● **Задание A**
Изложите фрагмент о Волошине и Первой мировой войне в двух предложениях.
● **Задание B**
Продолжите фрагмент о Волошине и Первой мировой войне после его последнего предложения.

● **Фрагмент страницы**
——

Позиция Волошина в отношении к Первой мировой войне, по­жалуй, не имеет аналогов. Если во время гражданской войны он стоит не над всеми, а между враждующими лагерями, то еще сложней, пожалуй, его стремление во время всемирной войны остаться человеком Европы, больше — человеком мира, в обоих смыслах слова мир. Война, по Волошину, изначально бесплодна.

В эти дни не спазмой трудных родов
Схвачен дух: внутри разодран он
Яростью сгрудившихся народов,
Ужасом разъявшихся времен.

Единственно верным для поэта, по Волошину, становится быть свидетелем, «оком и ухом». Сам Творец назначил ему быть стрелой тех весов, на которых весятся «обиды» мира (так сказано в верлибре «Над законченной книгой», составившем раздел «Заключение» к книге «Anno Mundi Ardentis 1915»4). Для исполнения же этой мис­сии поэт должен отказаться от участия в распре государств.

——

● **Исходные данные**
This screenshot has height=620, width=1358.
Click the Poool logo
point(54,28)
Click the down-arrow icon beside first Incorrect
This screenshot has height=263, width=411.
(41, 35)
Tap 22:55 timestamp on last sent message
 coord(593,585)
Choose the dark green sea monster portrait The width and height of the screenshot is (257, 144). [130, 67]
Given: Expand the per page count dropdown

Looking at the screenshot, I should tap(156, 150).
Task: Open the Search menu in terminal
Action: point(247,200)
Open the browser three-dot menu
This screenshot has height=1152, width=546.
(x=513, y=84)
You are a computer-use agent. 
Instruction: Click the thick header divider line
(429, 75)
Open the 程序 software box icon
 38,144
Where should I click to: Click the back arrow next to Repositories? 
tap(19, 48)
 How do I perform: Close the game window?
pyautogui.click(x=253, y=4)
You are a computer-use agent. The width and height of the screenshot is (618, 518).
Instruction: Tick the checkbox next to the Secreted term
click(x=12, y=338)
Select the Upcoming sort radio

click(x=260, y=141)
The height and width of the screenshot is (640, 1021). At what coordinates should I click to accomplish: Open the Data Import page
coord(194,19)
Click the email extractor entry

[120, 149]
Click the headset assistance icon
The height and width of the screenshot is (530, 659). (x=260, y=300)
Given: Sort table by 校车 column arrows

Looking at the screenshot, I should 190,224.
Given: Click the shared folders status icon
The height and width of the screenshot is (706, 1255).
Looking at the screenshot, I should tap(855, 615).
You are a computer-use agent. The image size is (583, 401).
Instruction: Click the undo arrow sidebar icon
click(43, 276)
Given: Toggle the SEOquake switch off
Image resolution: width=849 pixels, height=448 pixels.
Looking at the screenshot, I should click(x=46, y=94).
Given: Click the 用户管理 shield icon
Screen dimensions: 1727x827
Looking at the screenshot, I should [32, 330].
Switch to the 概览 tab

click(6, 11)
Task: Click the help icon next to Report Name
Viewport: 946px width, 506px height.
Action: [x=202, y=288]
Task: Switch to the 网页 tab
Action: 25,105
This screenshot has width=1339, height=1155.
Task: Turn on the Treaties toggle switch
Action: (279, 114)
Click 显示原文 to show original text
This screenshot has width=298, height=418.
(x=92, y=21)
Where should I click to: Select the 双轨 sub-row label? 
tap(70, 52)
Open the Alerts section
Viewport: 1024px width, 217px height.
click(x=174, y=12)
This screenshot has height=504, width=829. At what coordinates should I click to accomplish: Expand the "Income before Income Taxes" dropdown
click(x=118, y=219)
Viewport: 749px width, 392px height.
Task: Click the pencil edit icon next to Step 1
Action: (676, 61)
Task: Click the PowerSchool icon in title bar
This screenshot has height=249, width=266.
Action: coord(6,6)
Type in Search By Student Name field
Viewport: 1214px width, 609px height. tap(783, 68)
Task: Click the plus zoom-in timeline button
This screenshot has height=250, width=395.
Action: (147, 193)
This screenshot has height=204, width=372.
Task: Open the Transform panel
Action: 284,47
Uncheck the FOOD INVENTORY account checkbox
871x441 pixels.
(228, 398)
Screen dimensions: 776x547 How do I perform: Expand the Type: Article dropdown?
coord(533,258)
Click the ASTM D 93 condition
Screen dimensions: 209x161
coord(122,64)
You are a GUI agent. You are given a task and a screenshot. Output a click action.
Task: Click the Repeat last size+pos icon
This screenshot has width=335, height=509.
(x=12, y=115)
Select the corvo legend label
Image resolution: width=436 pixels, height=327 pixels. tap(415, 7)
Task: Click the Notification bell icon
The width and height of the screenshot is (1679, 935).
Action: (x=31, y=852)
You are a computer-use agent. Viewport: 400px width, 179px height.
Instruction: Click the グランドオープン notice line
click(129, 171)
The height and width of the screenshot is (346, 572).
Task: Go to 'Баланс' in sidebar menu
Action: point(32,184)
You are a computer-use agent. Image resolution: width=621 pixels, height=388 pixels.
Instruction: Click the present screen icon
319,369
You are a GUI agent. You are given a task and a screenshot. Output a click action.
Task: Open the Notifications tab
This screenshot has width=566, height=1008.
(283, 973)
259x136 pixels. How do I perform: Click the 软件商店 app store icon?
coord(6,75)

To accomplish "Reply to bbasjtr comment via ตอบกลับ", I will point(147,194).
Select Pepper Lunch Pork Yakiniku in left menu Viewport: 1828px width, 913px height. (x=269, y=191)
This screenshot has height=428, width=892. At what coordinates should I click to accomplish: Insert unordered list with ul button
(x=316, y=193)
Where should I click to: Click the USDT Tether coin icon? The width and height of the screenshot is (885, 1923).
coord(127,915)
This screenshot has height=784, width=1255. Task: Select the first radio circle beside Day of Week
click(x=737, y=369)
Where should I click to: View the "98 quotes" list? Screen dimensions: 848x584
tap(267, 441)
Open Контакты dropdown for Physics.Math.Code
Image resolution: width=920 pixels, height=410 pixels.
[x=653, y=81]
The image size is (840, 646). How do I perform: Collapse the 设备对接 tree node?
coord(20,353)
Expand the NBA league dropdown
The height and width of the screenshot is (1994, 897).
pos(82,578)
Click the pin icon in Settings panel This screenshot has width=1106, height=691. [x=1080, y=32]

——

● **Результат выполнения A**
Позиция Волошина в отношении Первой мировой войны, по всей видимости, не имеет аналогов: он стремился остаться человеком Европы и всего мира и считал войну изначально бесплодной. Единственно верным для поэта он считал быть свидетелем, «оком и ухом», а для этого поэт должен отказаться от участия в распре государств.

● **Результат выполнения B**
Но это задача почти непосильная, превосходящая, кажется, че­ловеческие возможности даже для того, чей духовно-интеллекту­альный склад М. Цветаева позднее характеризовала так: «француз культурой, русский душой и словом, германец — духом и кровью». «Вражду он ощущал союзом»5, — пишет Цветаева. Мировая война для Волошина — это трагедия разъятия мира.

В эти дни нет ни врага, ни брата:
Все во мне, и я во всех; одной 
И одна — тоскою плоть объята 
И горит сама к себе враждой.

Значит, борющиеся между собой народы, по Волошину, — это «одна плоть». Как видим, здесь у Волошина аллюзия (трудно ска­зать, насколько осознанная) на тютчевское «всё во мне, и я во всём». Но ведь и у Тютчева это состояние не гармонии, а «тоски невыразимой». Теперь тютчевская тоска стократно усиливается в стихах поэта ХХ столетия. Аллюзии на Тютчева и, как будет пока­зано, на Достоевского проступают на поверхность.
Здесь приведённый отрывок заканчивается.